The “Gang of 13,” as the resolution calls them, have helped call “illegal” special state CC meetings, where various state party bylaws have been changed by as few as 38 percent of the overall state CC membership.

(It should be noted that the 51 state CC members who have called the “special” meetings have tried to follow current bylaws allowing for such meetings, although Anderson himself has said at least one of the meetings was held against party rules.)

At the state convention, delegates will be asked to remove all of the 51 members who have been battling Anderson and other leaders.

If delegates don’t want to go that far – an outright purge — other resolutions would put term limits on at-large state Central Committee members.

One resolution calls for a term limit of 10 years on the CC, while another calls for a four-year limit.

Many of the “disruptive” state CC members would be removed from the Central Committee under either term limit resolution.

In any case, some party insiders are saying this upcoming state convention will be a real battle for the soul of the state GOP – a time for delegates to purge party leadership of anti-SB54, anti-establishment Republican Party bosses who want to remove Anderson as chair and take over the party leadership themselves.

Phill Wright of Davis County is seen as the leader of the disaffected group – a man kicked out of Davis Party GOP leadership several years ago and whom Anderson beat for state chairman a year ago at the state party’s organizing convention.

Wright is also running for the Utah House this year, challenging mainstream GOP Rep. Ray Ward, R-Bountiful, in House District 19.

Ward has taken the legal SB54 signature route and has been certified as getting the required 1,000 GOP voter signatures, guaranteeing him a place on the late-June primary ballot.

Ward is also going to the convention. Wright is taking only the convention route, so he needs to get the bare minimum of delegate support Saturday, or he will be out of the race.

Regardless of how many delegate votes Ward gets, he will go to the primary via signatures.

It is that dual route for candidates sanctioned by the 2014 SB54 legislative compromise that’s at the heart of all this bitterness, special CC meetings, anger at Anderson et al.

Will there be a house cleaning by county and state delegates of the anti-SB54 Central Committee members?

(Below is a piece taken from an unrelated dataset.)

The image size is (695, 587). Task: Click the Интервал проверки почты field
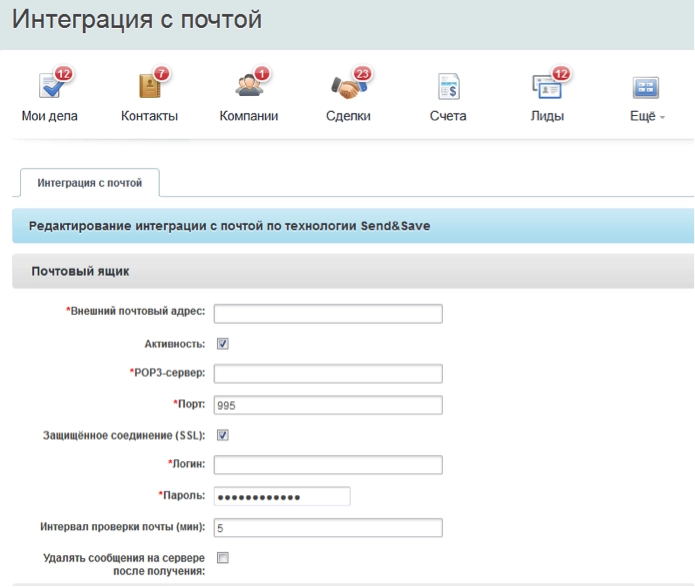pos(328,528)
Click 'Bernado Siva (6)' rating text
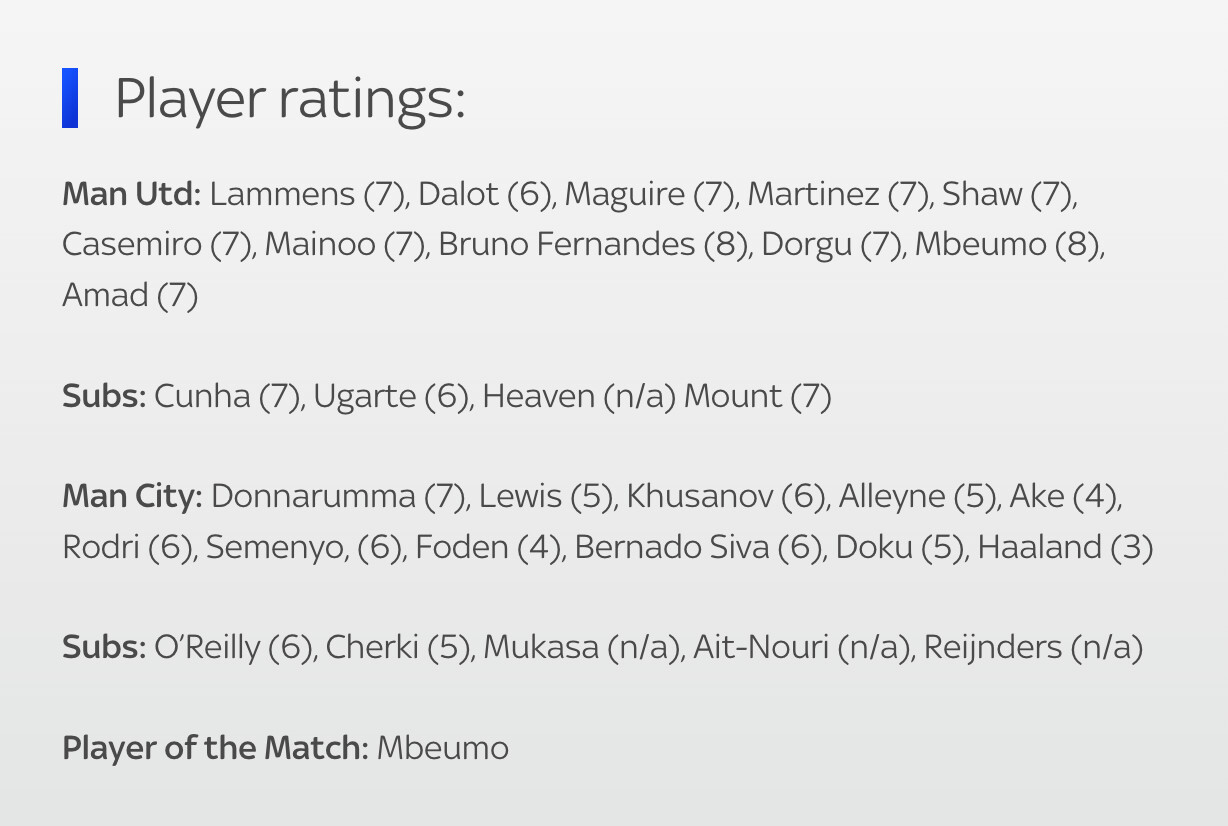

Will the Utah Republican Party be allowed to heal internal wounds, and step away from the self-destructive infighting that nearly bankrupted the state party?

County and state conventions over the next two weeks may well be critical to that healing process.

Anderson notes that 51 percent of the 4,500 state delegates are new for the April 21 convention.

Many, no doubt, are supporters of Mitt Romney, who is running for the open U.S. Senate seat.

Romney, who advances to the June primary via signatures, doesn’t have to win in the convention.

According to the suggested convention agenda, the delegate vote in the U.S. Senate race will come early in the day’s proceedings.

Will Romney delegates stick around for the no-doubt ugly and drawn out late afternoon debate over new bylaws and resolutions – aimed at diminishing the influence of the “Area 51” hardliners?

The Utah rank-and-file Republicans – 58 percent of whom support SB54 and the reformed Count My Vote citizen initiative petition — who are tired of the party infighting can only hope so.

Either way, some Utah GOP delegates are looking to blunt the power of the vocal minority Central Committee members.

And the party’s health could well depend upon these upcoming votes.